DNR NEWS—A statewide catch-and-release season for sturgeon is among several rule changes proposed by the Minnesota DNR. Now, there are only a few waters in the state where anglers can legally fish for sturgeon. New rules would also affect those who fish for trout and bass, among other species. The DNR is accepting comments on the proposed rules. Rulemaking documents are available at http://www.mndnr.gov/input/rules/fisheries/statewide.html. The proposed changes include but are not limited to:
GAME FISH REGULATIONS
New statewide catch-and-release seasons for bass and sturgeon
Close the taking of flathead catfish during the winter.
TROUT LAKE REGULATIONS
Open trout lakes in Becker, Beltrami, Cass, Crow Wing and Hubbard counties to winter trout fishing.
Little Andrus [Snowshoe Lake] in Cass County; Allen and Pleasant lakes in Crow Wing County; and Bad Medicine Lake in Becker County will remain closed to winter fishing.

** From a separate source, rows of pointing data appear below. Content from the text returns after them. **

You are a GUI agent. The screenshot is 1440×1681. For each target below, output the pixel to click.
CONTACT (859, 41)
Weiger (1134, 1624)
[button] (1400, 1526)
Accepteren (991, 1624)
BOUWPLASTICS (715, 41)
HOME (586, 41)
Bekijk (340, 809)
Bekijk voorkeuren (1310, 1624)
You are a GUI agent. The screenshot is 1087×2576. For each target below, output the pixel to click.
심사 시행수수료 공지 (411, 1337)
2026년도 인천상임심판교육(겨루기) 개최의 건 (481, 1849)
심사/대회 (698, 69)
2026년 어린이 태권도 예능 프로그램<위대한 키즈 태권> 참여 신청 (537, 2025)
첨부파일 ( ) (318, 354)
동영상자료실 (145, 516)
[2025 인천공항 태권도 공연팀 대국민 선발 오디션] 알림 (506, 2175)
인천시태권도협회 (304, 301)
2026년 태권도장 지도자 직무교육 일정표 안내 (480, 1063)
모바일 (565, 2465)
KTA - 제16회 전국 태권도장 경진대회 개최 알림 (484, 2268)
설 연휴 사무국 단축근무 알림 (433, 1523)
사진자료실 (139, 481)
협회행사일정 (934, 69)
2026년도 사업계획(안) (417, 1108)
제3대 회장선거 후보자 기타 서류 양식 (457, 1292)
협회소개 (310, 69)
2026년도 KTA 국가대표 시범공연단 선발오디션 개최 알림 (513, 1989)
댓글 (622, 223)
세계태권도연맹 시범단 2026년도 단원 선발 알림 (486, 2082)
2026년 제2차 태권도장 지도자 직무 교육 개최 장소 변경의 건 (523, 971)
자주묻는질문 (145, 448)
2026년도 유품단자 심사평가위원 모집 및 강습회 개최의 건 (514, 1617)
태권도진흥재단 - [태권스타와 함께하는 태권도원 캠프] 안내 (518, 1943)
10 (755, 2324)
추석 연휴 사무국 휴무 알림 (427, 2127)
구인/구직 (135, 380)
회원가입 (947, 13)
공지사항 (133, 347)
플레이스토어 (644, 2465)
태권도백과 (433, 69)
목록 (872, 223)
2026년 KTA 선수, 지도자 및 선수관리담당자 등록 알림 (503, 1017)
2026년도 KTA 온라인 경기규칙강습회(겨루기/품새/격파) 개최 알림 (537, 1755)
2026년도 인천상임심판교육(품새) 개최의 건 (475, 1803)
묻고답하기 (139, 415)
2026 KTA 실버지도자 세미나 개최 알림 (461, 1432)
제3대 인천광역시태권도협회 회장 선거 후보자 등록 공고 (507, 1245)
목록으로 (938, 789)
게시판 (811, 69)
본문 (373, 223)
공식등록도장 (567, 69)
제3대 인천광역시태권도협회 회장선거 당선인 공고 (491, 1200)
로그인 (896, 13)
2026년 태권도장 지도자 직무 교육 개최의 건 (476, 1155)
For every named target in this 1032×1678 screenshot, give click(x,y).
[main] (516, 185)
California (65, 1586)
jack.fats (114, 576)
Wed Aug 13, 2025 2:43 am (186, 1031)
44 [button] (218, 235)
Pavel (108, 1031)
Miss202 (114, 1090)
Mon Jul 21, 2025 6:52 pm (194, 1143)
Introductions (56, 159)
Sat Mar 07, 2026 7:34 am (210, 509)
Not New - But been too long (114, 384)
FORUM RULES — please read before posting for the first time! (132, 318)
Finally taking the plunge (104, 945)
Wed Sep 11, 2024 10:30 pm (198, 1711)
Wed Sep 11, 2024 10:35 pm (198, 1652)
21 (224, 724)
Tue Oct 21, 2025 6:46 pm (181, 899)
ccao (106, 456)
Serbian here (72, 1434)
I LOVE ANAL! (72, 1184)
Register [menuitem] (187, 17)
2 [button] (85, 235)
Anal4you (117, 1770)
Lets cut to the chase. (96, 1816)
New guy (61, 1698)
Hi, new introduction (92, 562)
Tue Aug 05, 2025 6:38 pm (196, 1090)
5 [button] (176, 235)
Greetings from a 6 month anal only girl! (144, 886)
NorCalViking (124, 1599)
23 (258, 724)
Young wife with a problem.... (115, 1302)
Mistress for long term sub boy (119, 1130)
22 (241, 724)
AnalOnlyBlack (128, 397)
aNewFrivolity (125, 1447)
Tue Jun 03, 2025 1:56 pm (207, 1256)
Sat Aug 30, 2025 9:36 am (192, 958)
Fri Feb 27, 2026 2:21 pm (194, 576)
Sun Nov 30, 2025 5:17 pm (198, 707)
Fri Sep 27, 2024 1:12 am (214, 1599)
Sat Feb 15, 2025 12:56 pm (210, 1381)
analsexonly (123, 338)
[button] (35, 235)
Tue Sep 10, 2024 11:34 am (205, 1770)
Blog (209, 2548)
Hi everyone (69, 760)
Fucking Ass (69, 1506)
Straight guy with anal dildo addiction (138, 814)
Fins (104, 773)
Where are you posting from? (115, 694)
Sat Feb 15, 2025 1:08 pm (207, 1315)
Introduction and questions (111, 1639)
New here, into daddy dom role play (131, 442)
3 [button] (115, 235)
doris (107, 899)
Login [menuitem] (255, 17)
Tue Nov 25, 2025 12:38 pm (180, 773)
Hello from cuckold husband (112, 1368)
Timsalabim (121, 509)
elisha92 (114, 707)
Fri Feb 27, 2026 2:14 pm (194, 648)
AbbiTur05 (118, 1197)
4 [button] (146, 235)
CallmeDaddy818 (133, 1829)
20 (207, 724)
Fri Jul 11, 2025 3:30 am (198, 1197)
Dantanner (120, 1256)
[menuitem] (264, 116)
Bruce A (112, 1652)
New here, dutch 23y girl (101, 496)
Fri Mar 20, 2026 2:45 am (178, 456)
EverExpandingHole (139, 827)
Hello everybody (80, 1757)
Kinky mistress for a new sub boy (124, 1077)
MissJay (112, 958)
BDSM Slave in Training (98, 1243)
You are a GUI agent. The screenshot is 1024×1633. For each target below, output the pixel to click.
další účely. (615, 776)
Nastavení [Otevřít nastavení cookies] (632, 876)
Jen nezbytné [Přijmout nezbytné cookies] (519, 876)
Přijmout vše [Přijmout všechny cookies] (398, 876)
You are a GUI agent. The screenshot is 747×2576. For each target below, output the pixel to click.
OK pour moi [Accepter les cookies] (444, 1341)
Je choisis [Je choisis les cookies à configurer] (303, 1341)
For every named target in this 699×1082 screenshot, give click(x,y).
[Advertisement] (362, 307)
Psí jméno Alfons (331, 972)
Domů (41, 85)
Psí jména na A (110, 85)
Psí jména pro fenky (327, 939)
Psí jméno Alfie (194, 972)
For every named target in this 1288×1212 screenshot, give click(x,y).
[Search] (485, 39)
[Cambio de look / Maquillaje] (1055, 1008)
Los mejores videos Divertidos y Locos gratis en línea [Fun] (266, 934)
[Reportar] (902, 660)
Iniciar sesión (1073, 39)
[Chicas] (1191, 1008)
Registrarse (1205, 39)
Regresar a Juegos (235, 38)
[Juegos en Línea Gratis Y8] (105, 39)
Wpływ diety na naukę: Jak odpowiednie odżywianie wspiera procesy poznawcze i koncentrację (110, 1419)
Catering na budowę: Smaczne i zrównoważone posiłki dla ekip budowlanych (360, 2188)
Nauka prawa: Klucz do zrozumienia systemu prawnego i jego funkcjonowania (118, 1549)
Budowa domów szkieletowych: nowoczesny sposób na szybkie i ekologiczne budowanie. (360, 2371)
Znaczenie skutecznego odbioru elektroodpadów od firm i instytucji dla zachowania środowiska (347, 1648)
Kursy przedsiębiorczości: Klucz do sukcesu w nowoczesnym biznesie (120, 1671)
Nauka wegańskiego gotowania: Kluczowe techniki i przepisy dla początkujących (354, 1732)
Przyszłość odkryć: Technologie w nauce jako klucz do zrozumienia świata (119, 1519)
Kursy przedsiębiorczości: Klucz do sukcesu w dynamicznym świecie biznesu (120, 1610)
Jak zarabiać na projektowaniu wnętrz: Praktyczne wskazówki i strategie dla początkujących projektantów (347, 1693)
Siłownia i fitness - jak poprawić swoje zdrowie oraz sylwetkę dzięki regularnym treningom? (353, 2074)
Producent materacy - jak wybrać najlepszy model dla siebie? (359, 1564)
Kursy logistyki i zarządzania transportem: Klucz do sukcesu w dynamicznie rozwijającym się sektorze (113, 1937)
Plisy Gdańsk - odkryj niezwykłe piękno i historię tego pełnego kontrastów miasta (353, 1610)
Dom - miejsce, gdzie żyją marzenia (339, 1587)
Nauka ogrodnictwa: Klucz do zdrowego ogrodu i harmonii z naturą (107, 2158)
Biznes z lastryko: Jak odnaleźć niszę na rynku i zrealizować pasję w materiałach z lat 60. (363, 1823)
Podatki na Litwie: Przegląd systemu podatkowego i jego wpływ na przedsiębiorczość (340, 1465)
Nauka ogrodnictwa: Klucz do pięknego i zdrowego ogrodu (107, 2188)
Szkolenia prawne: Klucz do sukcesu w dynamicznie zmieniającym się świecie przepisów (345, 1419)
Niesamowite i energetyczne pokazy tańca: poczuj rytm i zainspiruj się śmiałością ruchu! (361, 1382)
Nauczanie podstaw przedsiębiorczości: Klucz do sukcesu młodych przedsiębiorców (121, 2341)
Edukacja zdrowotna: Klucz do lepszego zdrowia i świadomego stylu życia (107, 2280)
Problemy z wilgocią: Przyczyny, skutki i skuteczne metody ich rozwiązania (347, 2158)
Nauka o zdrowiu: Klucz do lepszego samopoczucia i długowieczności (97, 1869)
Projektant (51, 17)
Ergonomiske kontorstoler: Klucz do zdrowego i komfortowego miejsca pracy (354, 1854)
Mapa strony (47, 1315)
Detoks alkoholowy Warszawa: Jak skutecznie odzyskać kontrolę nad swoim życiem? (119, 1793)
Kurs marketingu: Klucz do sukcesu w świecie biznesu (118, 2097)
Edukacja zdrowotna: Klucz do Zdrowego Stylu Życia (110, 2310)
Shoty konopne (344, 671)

Require a barb on arrows used for bowfishing.
Open Spring Lake in Itasca County to whitefish netting.
Restrictions placed on where nets can be placed for smelting on Grindstone Lake.
For border waters, changes simplify, provide additional opportunities, make rules consistent with Minnesota inland regulations,ormake consistent with bordering government regulations, as well as clarify the no-culling rule.
FAWNS BORN IN MAY—LEAVE THEM ALONE
Newborn fawns may appear abandoned and fragile but their best chance for survival comes when people leave them alone, especialy in spring according to the Minnesota DNR. Deer rear their offspring differently than humans. Most fawns are born in May and within hours of birth the fawn is led to a secluded spot so it can nurse. With a full stamack, the fawn is content to lie down and rest. If the doe has twins, it will hide the second fawn up to 200 feet away. Then the doe leaves to feed and rest herself, out of sight but withn earshot. In four or five hours, the doe will return to feed the fawns and take them to a new hiding place. Deer foolw this pattern for two to three weeks, and only then, when fawns are strong enough to outrun predators- do the young travel much with their mother.
Deer have evolved a number of special adaptations that make this approach to fawn rearing successful. Fawns have almost no odor so predators are less likely to smell them. Their white spotted coats provide camouflage when they are lying on the forest floor. For the first week of life, frightened fawns instinctively freeze, making full use of their protective coloration. Older fawns remain motionless until they think they have been discovered, and then jump and bound away. A deer’s primary protection from predators is its great speed. Newborn fawns are not fast enough to outdistance predators so they must depend on their ability to hide for protection. Although these adaptations work well against predators, they don’t work very well with people. For the first few weeks, a fawn’s curiosity may entice it to approach a person who comes upon it.
What’s the right way to handle an encounter with a fawn? Never try to catch it. If it’s hiding, admire it for moment and then quietly walk away. If the fawn tries to follow, gently push on its shoulders until it lies down and then walk away.